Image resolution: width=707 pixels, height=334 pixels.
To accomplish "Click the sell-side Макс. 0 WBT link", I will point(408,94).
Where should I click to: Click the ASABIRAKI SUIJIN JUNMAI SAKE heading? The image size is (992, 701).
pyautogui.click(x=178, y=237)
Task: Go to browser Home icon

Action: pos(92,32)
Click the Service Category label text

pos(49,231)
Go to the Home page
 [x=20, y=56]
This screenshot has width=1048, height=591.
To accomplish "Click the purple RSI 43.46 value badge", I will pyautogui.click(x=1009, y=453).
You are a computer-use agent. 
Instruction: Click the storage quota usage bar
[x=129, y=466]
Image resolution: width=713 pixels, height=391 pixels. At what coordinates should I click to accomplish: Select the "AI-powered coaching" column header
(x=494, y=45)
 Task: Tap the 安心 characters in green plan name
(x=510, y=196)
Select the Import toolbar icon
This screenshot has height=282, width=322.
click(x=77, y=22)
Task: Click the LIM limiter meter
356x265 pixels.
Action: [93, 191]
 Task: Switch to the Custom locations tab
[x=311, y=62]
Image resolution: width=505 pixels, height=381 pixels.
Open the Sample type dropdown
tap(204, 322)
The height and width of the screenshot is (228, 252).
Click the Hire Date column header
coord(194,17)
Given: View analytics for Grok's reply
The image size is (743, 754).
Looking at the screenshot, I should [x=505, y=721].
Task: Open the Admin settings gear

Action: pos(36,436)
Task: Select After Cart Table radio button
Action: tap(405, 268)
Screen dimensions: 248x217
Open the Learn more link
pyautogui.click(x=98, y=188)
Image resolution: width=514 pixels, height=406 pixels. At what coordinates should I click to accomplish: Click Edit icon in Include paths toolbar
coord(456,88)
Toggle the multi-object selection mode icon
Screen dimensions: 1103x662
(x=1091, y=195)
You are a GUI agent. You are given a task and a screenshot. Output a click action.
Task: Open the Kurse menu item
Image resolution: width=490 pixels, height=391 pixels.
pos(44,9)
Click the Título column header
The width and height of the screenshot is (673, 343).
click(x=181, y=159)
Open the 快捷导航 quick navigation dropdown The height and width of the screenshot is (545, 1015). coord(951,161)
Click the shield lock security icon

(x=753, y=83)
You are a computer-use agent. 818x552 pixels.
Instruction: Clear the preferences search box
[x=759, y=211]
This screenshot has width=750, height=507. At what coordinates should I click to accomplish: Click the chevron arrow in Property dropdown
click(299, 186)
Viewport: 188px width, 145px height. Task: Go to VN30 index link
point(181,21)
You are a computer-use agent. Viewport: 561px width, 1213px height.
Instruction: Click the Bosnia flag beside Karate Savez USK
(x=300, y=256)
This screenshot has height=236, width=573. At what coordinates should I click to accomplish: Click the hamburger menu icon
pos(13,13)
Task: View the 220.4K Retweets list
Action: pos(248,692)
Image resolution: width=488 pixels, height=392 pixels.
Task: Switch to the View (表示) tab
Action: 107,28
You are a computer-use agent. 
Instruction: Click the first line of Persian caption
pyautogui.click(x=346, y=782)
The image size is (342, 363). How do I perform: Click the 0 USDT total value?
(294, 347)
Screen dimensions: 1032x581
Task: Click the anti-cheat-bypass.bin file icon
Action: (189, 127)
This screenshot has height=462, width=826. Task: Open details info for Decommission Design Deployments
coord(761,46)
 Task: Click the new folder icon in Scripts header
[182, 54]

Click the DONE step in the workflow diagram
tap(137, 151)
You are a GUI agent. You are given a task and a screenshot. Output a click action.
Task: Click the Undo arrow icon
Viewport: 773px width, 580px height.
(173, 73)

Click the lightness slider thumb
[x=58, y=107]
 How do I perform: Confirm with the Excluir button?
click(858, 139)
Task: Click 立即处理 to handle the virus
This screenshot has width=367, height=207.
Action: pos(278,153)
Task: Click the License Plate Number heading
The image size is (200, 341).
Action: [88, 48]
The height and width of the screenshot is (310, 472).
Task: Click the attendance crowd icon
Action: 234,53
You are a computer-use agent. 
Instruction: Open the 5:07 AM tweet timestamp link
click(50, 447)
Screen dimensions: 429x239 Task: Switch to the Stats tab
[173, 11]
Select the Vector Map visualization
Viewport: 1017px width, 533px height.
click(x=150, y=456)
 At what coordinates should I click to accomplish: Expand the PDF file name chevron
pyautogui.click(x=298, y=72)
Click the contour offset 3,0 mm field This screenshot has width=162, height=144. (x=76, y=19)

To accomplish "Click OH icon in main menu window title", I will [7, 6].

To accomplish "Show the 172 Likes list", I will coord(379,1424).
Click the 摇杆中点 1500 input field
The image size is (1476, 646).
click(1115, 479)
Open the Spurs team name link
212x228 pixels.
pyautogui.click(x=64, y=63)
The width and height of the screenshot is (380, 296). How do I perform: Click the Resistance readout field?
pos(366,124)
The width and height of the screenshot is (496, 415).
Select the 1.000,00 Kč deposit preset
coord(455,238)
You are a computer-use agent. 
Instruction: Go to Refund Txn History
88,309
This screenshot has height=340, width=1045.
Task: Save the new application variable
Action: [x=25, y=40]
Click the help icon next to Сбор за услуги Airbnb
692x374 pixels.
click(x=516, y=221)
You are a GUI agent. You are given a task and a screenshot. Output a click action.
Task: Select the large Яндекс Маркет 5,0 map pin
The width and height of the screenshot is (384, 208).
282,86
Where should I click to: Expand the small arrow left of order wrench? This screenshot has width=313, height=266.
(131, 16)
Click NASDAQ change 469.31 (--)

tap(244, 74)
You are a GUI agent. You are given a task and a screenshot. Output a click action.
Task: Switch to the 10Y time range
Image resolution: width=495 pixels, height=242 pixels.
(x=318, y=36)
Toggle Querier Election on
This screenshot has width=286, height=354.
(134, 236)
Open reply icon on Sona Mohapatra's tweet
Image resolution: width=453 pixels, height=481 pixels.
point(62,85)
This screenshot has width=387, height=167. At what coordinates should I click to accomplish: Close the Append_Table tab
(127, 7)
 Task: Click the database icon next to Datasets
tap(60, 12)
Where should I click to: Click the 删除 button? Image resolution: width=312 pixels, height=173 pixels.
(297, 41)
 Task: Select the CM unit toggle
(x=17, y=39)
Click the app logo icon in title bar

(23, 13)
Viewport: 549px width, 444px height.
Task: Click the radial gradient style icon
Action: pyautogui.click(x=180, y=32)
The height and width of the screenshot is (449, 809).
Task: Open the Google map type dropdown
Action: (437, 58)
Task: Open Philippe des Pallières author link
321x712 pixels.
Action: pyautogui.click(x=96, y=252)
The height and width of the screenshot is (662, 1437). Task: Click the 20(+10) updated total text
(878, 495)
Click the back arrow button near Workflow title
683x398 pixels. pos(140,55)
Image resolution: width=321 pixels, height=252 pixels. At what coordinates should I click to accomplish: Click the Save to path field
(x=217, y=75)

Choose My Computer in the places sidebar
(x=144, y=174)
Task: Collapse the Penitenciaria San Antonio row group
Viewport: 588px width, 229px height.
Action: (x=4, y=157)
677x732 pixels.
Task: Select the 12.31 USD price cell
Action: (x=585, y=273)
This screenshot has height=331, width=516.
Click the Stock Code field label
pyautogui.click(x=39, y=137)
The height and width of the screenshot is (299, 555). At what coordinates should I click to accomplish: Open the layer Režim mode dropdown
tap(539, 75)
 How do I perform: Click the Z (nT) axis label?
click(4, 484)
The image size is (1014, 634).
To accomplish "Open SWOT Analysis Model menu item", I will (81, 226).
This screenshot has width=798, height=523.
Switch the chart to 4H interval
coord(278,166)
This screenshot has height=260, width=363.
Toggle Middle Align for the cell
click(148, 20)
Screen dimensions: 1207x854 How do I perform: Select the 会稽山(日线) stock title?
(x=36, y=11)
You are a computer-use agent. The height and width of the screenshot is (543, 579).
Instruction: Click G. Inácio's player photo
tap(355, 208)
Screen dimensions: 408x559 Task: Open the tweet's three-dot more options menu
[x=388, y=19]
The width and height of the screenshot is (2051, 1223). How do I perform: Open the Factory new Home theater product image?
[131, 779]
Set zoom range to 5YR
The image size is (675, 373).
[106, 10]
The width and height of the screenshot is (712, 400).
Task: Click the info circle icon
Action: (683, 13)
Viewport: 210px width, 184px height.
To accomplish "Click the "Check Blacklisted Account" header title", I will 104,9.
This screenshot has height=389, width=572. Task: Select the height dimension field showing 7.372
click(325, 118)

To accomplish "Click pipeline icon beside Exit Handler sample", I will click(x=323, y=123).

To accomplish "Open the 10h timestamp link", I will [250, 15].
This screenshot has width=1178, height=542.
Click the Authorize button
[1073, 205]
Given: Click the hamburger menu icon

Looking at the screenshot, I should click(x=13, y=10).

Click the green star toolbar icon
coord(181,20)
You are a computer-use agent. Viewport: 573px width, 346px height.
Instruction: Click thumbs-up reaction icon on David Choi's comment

WHAT YOU ARE ASKED TO DO:
Output each line of the listing in which the string "reply" is found.

RESPONSE TO THE EXERCISE:
Given: View analytics for Grok's reply
Open reply icon on Sona Mohapatra's tweet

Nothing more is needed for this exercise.